O produto, conhecido como spray de pimenta, poderá ser adquirido por mulheres maiores de 18 anos. Segundo a legislação, o dispositivo deverá ser portátil, de menor potencial ofensivo e destinado à contenção temporária de um agressor diante de uma ameaça atual ou iminente à integridade física ou sexual da usuária.
Para adquirir o aerossol, será necessário apresentar documento oficial de identificação com foto e comprovante de residência. A interessada também deverá declarar que não possui condenação por crime doloso praticado com violência ou grave ameaça.
O aerossol deverá ser de uso individual e intransferível. A composição não poderá conter substâncias com efeito letal ou toxicidade permanente. Recipientes com capacidade superior a 50 mililitros continuarão restritos às forças de segurança e a outros órgãos autorizados.
As especificações técnicas, a concentração da substância ativa, os limites de capacidade e os padrões de segurança ainda deverão ser definidos em regulamento do Poder Executivo, seguindo as normas da Agência Nacional de Vigilância Sanitária e dos demais órgãos competentes.
Os estabelecimentos autorizados deverão manter registros das vendas para garantir a rastreabilidade dos produtos, fornecer orientações sobre o uso correto e responsável e registrar os dados da compradora e da pessoa que ficará com o dispositivo. O registro simplificado da venda deverá ser armazenado por cinco anos.

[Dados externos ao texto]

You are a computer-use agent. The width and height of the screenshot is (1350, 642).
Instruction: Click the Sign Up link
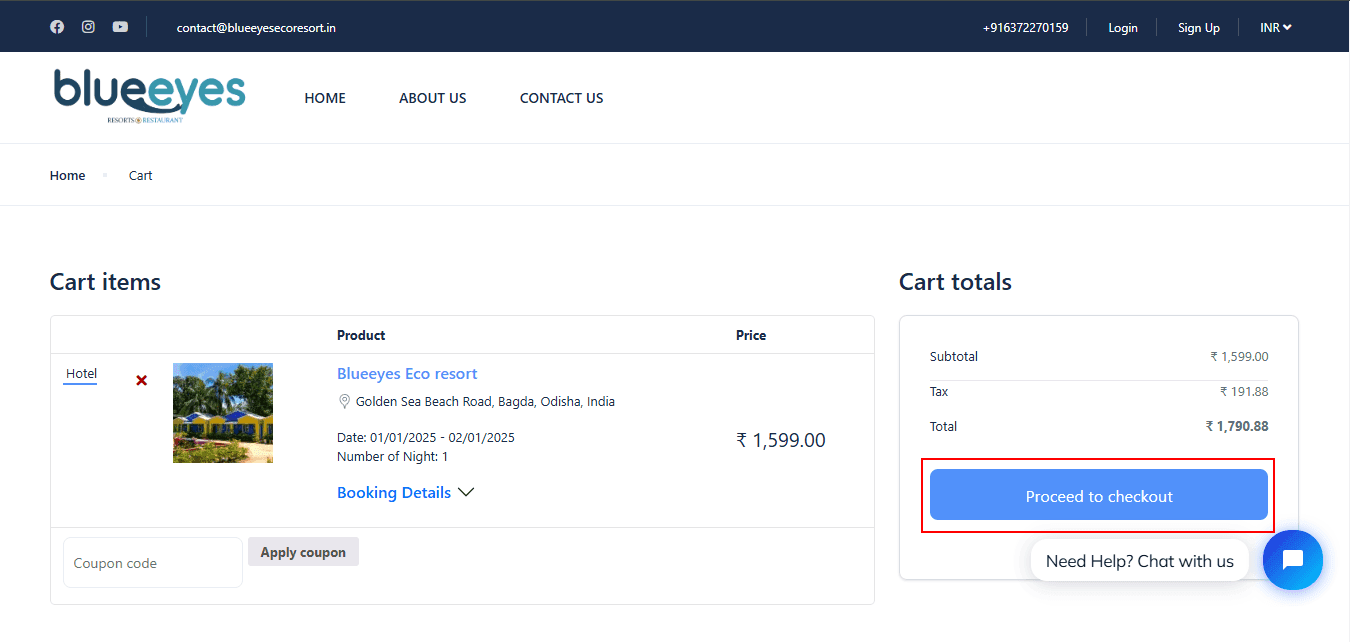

A lei estabelece que o spray somente poderá ser utilizado para repelir uma agressão injusta, atual ou iminente. O emprego deverá ocorrer de maneira proporcional e moderada e ser interrompido assim que a ameaça for neutralizada.
A norma também institui o Programa Nacional de Capacitação em Defesa Pessoal e Uso de Instrumentos de Menor Potencial Ofensivo para Mulheres. A implantação será progressiva e incluirá orientações sobre os limites da legítima defesa, o ciclo da violência doméstica e os canais disponíveis para denúncias.
O Poder Executivo vetou a autorização para aquisição do produto por menores de 18 anos, mesmo com a permissão dos responsáveis. Também foi vetado o porte irrestrito do aerossol, permitindo que futuras regulamentações estabeleçam limitações para o transporte e a utilização do dispositivo.
Outros trechos vetados estabeleciam punições administrativas pelo uso indevido, penalidades pela falta de registro policial em casos de perda, furto ou roubo e a inclusão obrigatória de oficinas de defesa pessoal no programa nacional.
Os vetos ainda poderão ser analisados pelo Congresso Nacional, que decidirá pela manutenção ou derrubada de cada ponto.